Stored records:

========================

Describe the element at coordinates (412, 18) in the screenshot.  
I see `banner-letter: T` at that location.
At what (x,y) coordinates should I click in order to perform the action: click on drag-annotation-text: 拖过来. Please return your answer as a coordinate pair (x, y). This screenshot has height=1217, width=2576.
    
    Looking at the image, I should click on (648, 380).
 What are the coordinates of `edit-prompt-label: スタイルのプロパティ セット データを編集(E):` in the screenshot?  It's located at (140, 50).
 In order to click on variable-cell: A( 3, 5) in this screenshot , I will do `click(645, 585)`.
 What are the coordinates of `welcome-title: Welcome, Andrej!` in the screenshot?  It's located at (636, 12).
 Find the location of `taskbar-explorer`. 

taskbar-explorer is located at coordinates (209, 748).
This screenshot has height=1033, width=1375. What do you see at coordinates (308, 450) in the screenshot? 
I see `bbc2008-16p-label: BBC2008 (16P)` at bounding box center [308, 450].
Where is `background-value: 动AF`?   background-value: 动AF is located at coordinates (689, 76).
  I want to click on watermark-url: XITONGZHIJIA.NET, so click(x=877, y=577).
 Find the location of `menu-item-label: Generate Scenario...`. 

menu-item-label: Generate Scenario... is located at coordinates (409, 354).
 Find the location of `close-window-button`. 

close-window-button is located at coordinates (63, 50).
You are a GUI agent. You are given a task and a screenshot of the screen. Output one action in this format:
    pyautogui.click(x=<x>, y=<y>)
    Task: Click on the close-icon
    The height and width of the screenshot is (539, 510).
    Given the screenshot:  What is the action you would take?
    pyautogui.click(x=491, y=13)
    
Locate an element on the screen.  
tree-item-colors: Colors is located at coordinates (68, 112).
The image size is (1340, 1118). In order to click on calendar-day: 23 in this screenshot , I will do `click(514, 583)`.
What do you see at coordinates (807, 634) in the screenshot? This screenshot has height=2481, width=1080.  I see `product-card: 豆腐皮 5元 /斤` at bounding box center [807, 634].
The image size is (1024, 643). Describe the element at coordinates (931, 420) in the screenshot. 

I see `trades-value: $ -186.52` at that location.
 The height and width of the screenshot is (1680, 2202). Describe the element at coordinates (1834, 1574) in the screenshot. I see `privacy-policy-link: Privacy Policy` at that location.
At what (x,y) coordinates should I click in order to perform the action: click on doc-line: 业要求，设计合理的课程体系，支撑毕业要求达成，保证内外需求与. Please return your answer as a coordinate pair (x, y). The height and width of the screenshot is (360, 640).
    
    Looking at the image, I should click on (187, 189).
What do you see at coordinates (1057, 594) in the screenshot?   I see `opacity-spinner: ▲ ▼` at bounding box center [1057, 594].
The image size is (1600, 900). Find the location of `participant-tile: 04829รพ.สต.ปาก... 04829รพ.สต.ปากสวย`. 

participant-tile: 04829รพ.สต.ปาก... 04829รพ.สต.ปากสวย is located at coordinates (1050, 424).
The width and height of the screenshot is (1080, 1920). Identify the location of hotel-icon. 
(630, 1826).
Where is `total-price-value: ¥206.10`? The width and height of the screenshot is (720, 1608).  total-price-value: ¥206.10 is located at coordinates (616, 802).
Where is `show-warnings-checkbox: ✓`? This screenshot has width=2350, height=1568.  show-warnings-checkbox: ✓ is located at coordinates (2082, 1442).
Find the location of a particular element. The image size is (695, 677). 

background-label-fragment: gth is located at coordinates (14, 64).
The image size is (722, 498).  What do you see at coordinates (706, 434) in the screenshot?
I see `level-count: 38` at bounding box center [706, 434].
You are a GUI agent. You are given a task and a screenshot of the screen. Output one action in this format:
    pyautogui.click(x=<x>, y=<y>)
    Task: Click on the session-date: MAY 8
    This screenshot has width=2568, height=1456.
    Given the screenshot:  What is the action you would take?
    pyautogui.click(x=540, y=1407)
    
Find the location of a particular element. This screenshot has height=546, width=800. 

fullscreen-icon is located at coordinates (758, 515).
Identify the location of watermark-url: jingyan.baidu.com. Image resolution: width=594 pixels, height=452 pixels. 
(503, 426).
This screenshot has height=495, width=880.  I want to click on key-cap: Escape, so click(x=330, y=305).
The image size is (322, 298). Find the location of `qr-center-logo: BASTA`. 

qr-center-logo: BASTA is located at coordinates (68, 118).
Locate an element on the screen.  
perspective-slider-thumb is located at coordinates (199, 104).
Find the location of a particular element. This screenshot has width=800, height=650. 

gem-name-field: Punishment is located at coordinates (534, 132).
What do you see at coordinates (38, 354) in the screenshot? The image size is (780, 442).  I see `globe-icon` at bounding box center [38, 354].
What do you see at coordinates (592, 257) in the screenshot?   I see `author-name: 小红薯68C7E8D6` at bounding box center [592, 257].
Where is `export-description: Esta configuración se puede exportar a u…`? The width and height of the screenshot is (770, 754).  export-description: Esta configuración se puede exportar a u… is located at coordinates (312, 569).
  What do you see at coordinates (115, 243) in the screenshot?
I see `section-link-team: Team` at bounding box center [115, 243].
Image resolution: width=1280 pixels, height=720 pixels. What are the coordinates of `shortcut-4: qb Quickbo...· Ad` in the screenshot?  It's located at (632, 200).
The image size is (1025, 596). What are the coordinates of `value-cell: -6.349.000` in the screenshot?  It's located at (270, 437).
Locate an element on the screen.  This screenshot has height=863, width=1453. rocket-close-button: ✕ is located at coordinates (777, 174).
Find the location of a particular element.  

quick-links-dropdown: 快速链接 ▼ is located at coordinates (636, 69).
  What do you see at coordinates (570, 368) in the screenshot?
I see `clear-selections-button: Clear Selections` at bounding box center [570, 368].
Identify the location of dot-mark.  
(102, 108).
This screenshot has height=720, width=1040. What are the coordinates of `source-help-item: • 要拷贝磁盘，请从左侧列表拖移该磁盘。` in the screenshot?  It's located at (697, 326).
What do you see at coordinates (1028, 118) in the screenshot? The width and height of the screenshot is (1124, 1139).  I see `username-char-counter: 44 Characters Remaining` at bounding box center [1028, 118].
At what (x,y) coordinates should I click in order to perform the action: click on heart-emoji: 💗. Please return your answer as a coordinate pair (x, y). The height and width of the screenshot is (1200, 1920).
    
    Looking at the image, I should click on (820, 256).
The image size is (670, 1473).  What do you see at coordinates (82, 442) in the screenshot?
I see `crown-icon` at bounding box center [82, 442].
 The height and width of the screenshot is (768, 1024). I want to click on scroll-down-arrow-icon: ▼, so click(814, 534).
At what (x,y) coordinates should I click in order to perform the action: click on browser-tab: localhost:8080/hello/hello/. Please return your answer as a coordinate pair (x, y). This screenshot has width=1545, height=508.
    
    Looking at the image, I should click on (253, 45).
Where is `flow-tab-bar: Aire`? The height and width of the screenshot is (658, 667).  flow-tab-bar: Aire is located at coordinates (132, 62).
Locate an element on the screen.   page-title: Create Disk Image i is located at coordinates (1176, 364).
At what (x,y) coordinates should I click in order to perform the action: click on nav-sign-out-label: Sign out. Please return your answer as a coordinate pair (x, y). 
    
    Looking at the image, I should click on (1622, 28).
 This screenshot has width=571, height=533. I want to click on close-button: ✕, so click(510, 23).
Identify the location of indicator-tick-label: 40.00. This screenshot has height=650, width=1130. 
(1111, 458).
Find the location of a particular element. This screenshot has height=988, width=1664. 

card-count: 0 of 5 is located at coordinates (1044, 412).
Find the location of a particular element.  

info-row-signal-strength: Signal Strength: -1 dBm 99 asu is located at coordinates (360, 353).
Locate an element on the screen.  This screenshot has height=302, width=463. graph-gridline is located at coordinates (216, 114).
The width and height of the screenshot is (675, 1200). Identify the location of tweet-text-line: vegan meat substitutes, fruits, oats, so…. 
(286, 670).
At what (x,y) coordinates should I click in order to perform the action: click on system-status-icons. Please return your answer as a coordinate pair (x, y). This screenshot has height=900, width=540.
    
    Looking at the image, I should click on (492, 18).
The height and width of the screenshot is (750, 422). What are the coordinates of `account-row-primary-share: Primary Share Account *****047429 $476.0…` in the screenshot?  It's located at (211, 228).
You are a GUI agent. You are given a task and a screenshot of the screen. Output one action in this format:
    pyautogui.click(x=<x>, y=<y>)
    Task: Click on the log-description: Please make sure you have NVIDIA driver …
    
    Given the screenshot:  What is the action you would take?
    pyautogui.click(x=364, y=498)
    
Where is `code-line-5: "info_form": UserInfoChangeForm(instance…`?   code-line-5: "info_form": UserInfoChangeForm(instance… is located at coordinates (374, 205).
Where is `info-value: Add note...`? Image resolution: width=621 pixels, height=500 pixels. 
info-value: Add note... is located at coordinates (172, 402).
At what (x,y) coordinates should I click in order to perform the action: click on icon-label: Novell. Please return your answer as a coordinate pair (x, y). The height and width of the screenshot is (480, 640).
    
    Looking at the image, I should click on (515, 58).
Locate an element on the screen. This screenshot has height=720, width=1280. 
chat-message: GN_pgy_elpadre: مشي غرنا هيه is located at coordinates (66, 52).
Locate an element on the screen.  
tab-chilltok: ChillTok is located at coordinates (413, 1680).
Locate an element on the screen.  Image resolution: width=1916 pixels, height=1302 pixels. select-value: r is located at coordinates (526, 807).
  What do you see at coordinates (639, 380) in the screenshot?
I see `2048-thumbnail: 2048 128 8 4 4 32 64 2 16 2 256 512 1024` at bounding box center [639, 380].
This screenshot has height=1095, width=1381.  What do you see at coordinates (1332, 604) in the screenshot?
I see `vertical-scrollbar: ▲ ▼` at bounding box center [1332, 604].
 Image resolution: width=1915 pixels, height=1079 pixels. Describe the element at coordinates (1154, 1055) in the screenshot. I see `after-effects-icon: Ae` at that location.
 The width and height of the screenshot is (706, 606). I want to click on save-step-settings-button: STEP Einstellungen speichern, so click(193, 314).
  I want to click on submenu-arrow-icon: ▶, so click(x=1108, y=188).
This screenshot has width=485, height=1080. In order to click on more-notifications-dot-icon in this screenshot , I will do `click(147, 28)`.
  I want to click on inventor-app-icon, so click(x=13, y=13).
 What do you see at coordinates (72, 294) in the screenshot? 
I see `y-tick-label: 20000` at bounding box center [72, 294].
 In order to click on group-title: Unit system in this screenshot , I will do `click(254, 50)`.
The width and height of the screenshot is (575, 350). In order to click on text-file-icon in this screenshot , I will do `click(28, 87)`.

========================

Can you echo back, word for word, the lines beginning with the one containing "I want to click on watermark-url: XITONGZHIJIA.NET, so" and continuing through the one containing "close-window-button is located"?

Result of this exercise
  I want to click on watermark-url: XITONGZHIJIA.NET, so click(x=877, y=577).
 Find the location of `menu-item-label: Generate Scenario...`. 

menu-item-label: Generate Scenario... is located at coordinates (409, 354).
 Find the location of `close-window-button`. 

close-window-button is located at coordinates (63, 50).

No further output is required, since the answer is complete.